### Exercise directions
Give back exactly the lines of the material below that start at the line containing "For every named target in this 671×2576" and end at the line containing "The best reactions", and no others.

### Supplied material
BEGIN

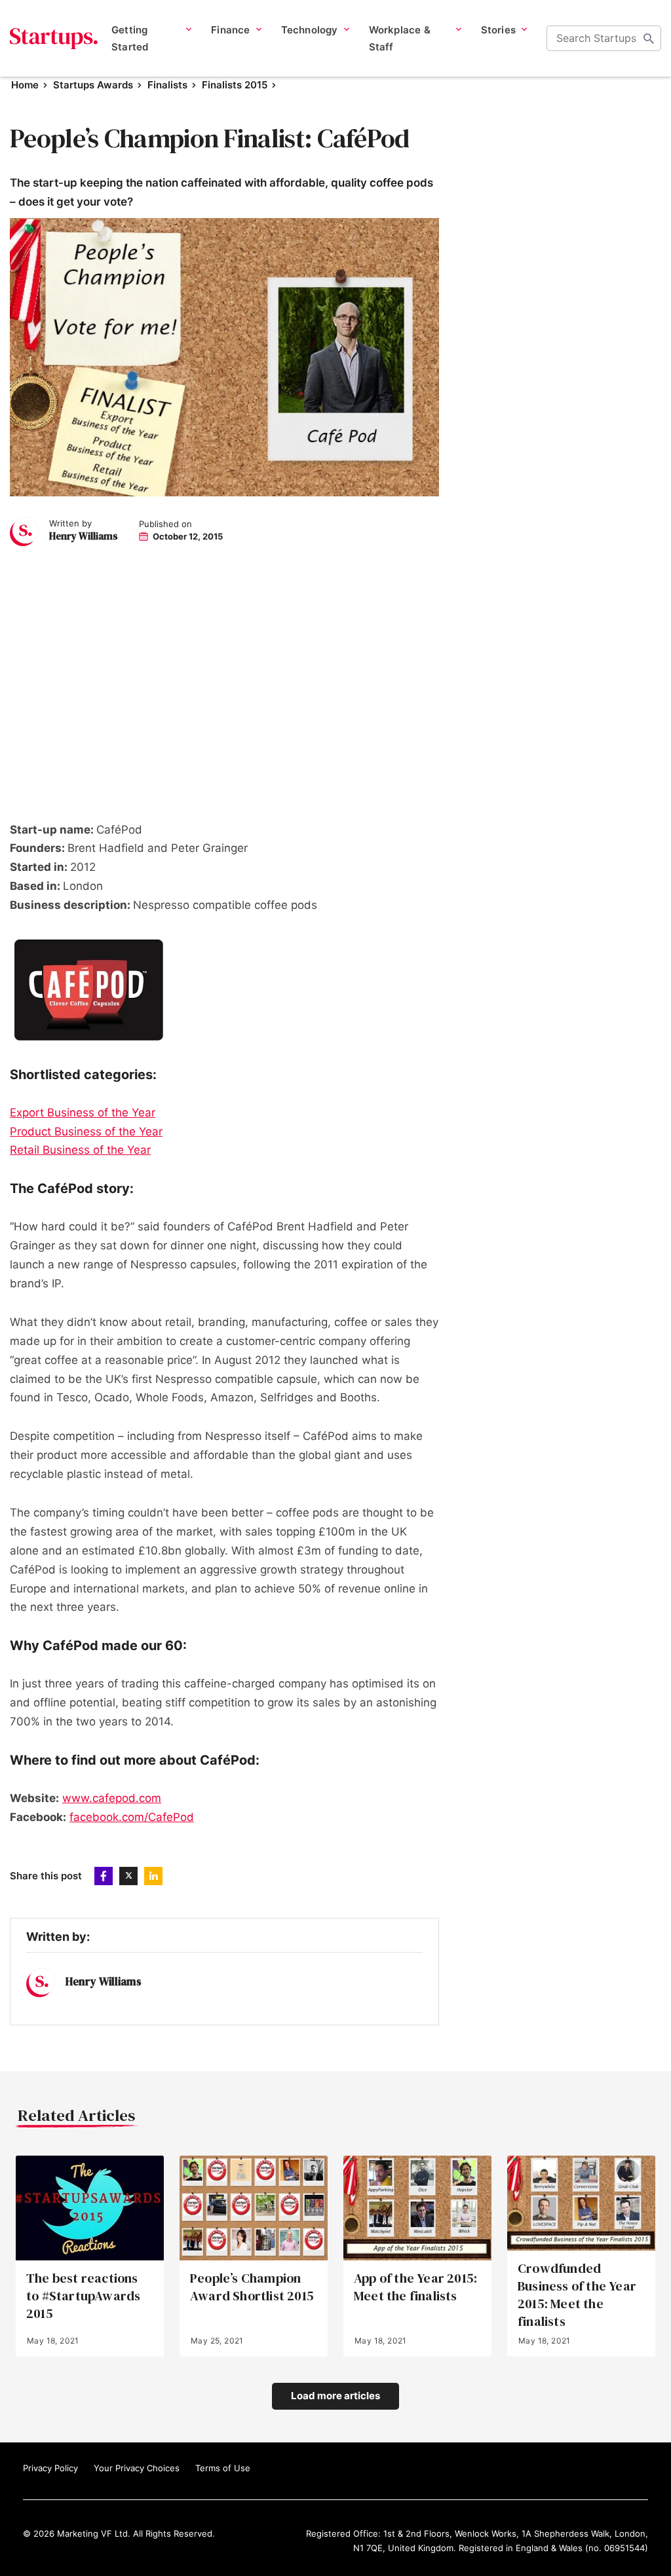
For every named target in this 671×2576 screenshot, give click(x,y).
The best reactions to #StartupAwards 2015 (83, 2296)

END
BEGIN

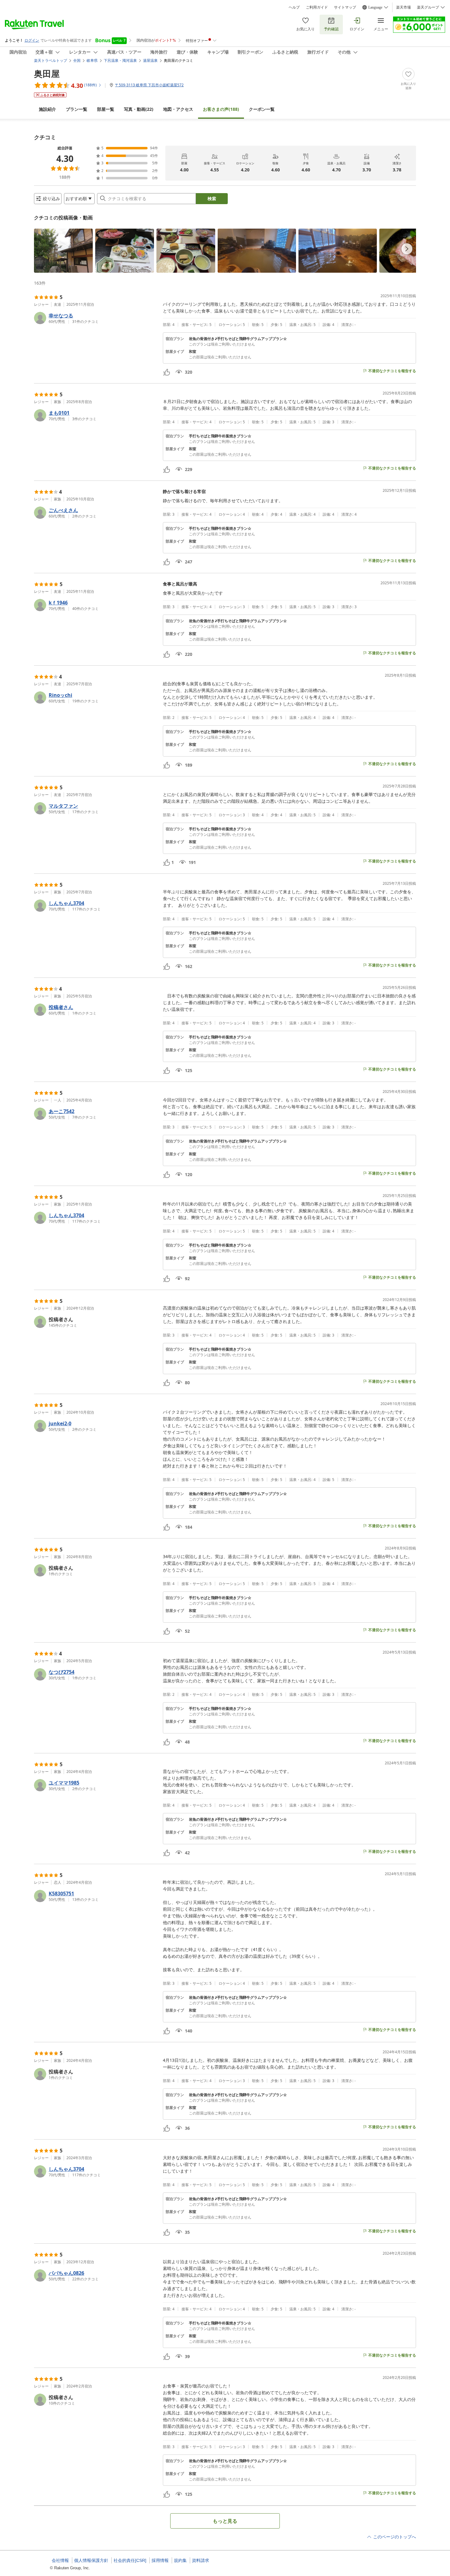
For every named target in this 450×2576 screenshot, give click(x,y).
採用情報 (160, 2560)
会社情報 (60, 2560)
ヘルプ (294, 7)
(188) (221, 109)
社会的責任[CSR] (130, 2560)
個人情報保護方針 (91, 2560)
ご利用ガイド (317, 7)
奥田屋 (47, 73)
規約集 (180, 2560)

END
BEGIN

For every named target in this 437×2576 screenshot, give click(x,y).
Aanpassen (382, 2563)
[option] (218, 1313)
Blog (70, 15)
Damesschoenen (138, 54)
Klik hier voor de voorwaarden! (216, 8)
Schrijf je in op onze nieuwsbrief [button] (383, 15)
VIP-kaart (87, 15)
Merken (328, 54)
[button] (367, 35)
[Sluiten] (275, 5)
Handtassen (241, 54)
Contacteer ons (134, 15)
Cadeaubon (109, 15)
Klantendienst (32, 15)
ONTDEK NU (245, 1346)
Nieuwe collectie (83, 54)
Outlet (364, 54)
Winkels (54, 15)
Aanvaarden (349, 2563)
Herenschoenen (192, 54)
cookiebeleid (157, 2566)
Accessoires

END

### Written solution
For every named target in this 671×2576 screenshot, give click(x,y).
The best reactions to #StartupAwards 2015 (83, 2296)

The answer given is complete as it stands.